Hay algo en lo que caen muchas asesorías: confundir volumen con rentabilidad. Si haces la cuenta rápida de más clientes y más empleados el resultado sería más facturación bruta. Pero al final del trimestre resulta que el margen es el mismo o incluso baja. Una asesoría con 300 clientes puede ser menos rentable que una con 80, si los servicios que presta no están diseñados para generar más margen.. Y esto es más frecuente de lo que parece.
Llevo años trabajando con asesorías en España. Tuve la mía propia en Andorra, la posicioné, la vendí bien valorada y hoy acompaño a más de 120 despachos profesionales en su evolución. Y si algo he aprendido es esto: el problema de la mayoría de asesorías es de enfoque de negocio. En este artículo vamos a identificar qué servicios rentables tiene una asesoría a su alcance, cuáles están rompiendo su margen y dónde están las oportunidades para mejorar.
- ¿Por qué muchas asesorías trabajan mucho y ganan poco? El origen del problema de rentabilidad en asesorías
- Servicios de bajo margen: los que sostienen la asesoría pero no la hacen rentable
- ¿Qué servicios son realmente rentables en una asesoría? Donde está el margen que toda asesoría debería tener en mente
- La automatización de procesos y gestiones ayuda a la hora de pensar en servicios que generan margen
- Optimización de la asesoría
- Conclusiones: trabajar mejor, no más
¿Por qué muchas asesorías trabajan mucho y ganan poco? El origen del problema de rentabilidad en asesorías
La rentabilidad en una asesoría no se pierde de un día para otro sino que ocurre lentamente por una combinación de factores que, cuando se acumulan, dejan al despacho en una posición muy comprometida:
- Servicios comoditizados. La presentación de impuestos trimestrales, la contabilidad básica o la confección de nóminas son los servicios estándar que todas las asesorías están ofreciendo. Y aquí ocurre que el cliente no percibe diferencia entre un despacho y otro. Por eso la mayoría de veces se escoge una asesoría por precio.
- Tarifas congeladas durante años. Muchos despachos arrastran clientes con precios de hace una década, a los que nunca se ha aplicado una revisión porque "son clientes de toda la vida".
- Exceso de tareas manuales. Pedir documentación por WhatsApp, perseguir facturas, rehacer trabajo porque la información y documentos llegan a destiempo. Son horas que no se facturan y que consumen recursos.
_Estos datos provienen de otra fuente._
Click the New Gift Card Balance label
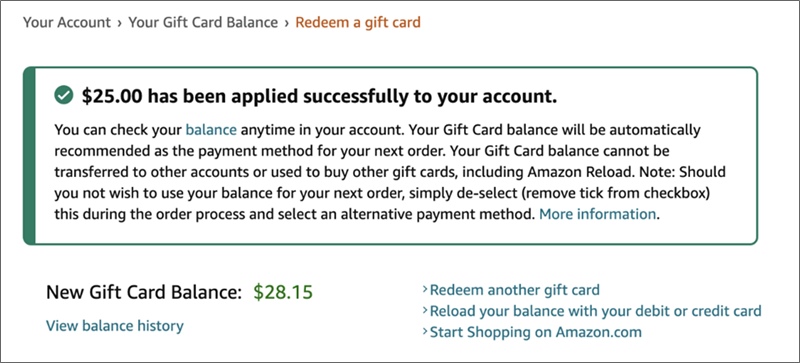This screenshot has width=800, height=363. coord(143,293)
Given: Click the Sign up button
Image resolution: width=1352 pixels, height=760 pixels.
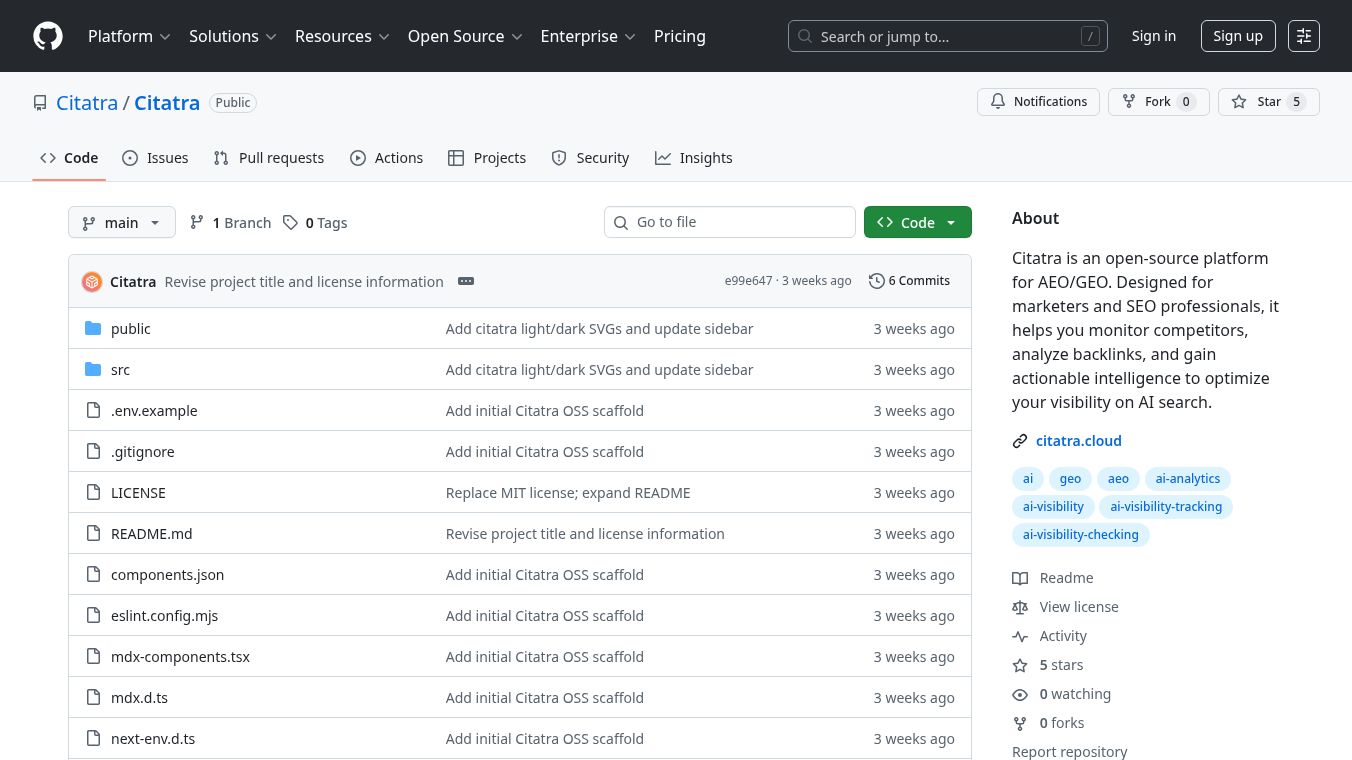Looking at the screenshot, I should click(x=1237, y=36).

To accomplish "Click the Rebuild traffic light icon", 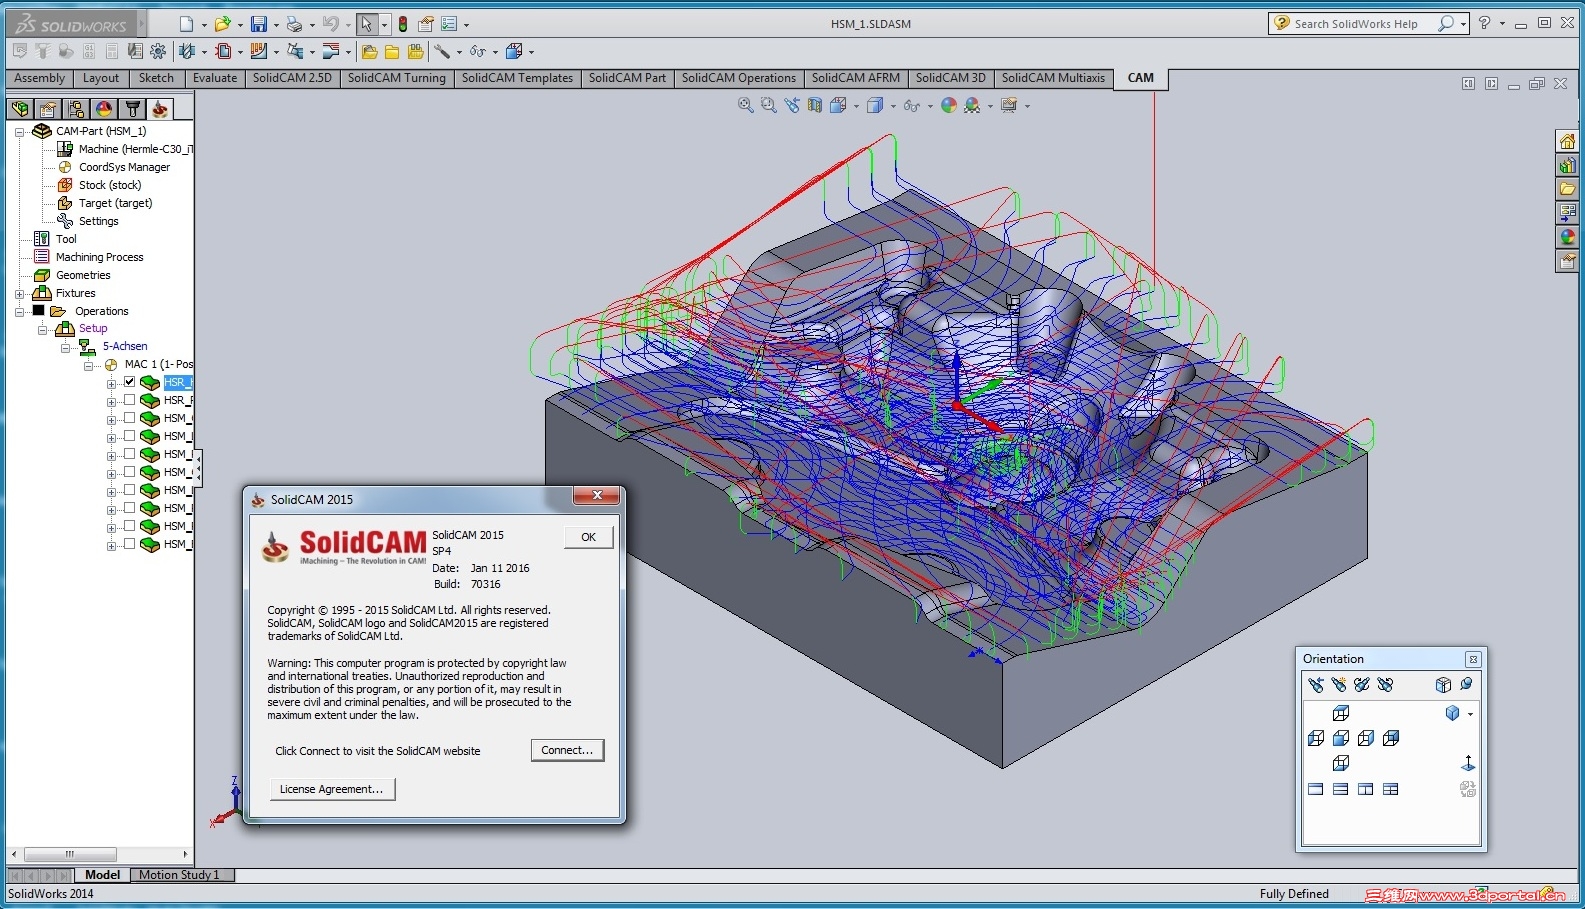I will point(403,24).
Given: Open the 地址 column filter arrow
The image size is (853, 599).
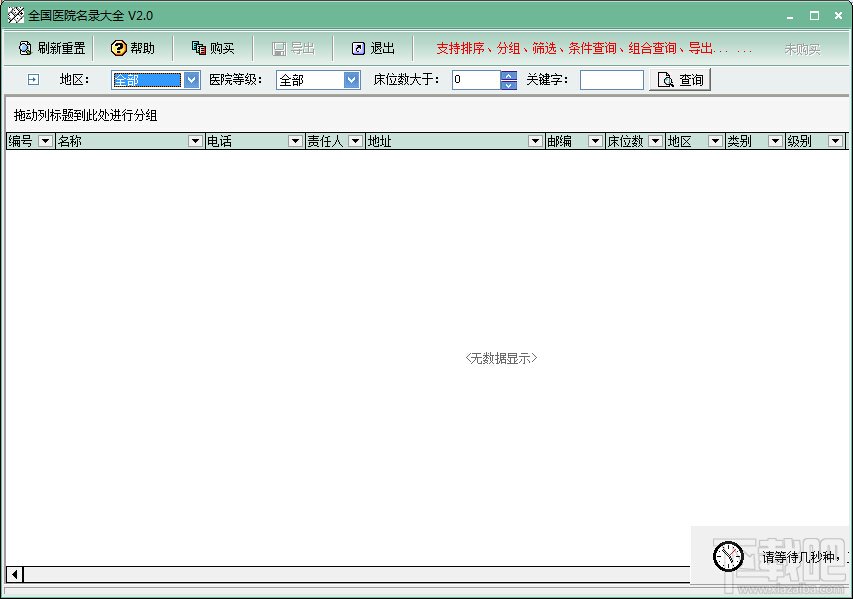Looking at the screenshot, I should 535,141.
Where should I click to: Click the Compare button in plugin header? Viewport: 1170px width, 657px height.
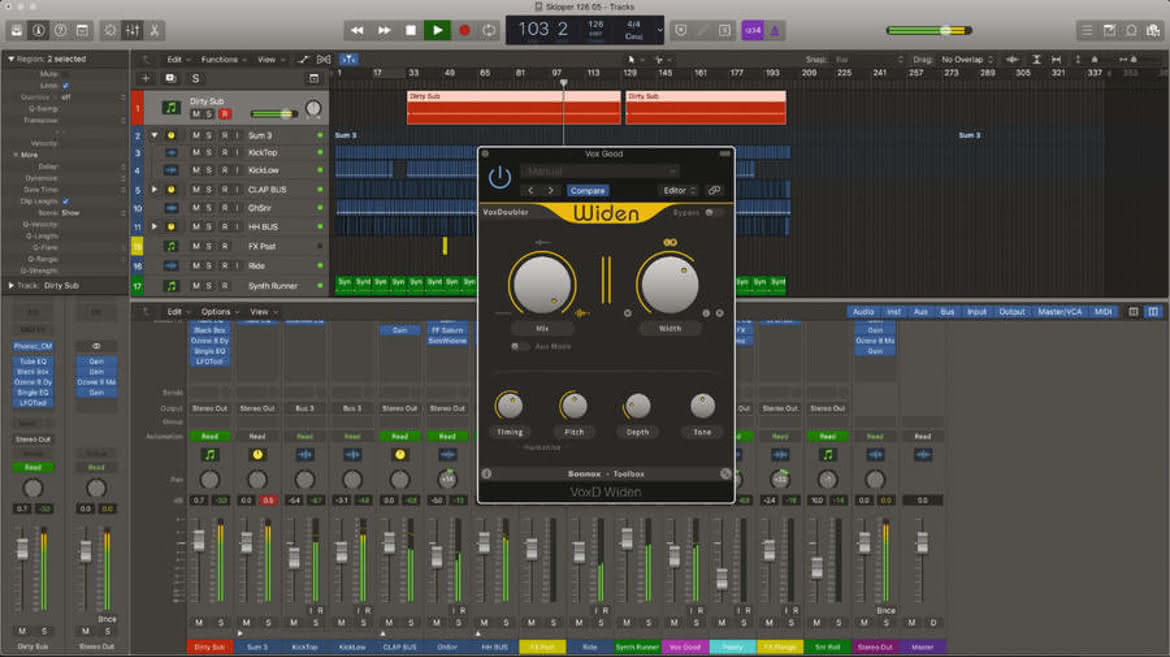coord(587,190)
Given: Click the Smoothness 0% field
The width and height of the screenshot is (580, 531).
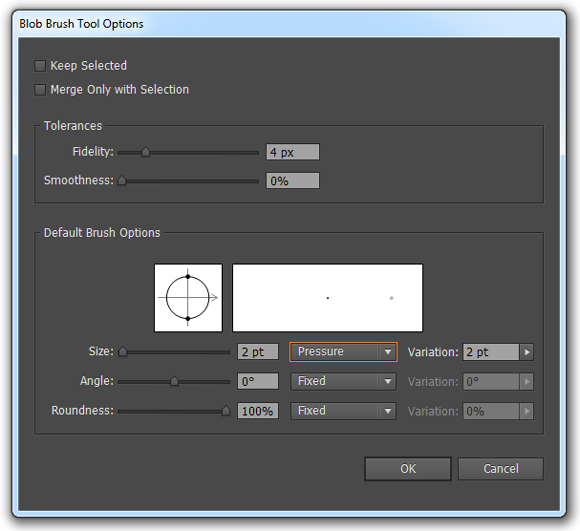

- El asesor como centro de todo. Cuando todo pasa por una sola persona —revisiones, consultas, firma, decisiones operativas—, no se crece porque falta un sistema y proceso de trabajo adecuados.
El resultado es un despacho que factura, que incluso tiene muchos empleados pero no genera beneficio proporcional al esfuerzo invertido. Por eso, no siempre una asesoría con más clientes y empleados es más rentable. Se les llama grandes porque vista desde fuera sí lo son, pero, por dentro la realidad es otra.
Servicios de bajo margen: los que sostienen la asesoría pero no la hacen rentable
Los servicios de laboral, fiscal contable son necesarios pero es fundamental entender que, por sí solos, no van a mejorar ni el negocio de los clientes ni el propio del despacho. Y sin embargo, estos son los servicios en los que las asesorías ponen todo su esfuerzo.
Presentación de impuestos trimestrales y anuales (IVA, IRPF, Sociedades). Es el servicio más demandado y también el más comoditizado. El cliente lo da por hecho, lo compara por precio y rara vez percibe el valor técnico que hay detrás.
- Confección de nóminas y gestión laboral. Un servicio recurrente, sí, pero con márgenes cada vez más ajustados. Sobre todo cuando se presta sin herramientas que automaticen el proceso.
- Contabilidad de registro. La contabilidad puramente de cumplimiento —introducir facturas, cuadrar asientos— es necesaria pero no diferencia.
- Gestiones puntuales de trámites (altas, bajas, certificados). Generan actividad, no rentabilidad.
¿Significa que hay que dejar de prestar estos servicios? En absoluto. Significa que hay que dejar de esperar que sean ellos los que sostengan el negocio.
La clave está en automatizar al máximo estos servicios para reducir su coste y liberar tiempo para dedicarlos a servicios de alto valor en despachos profesionales.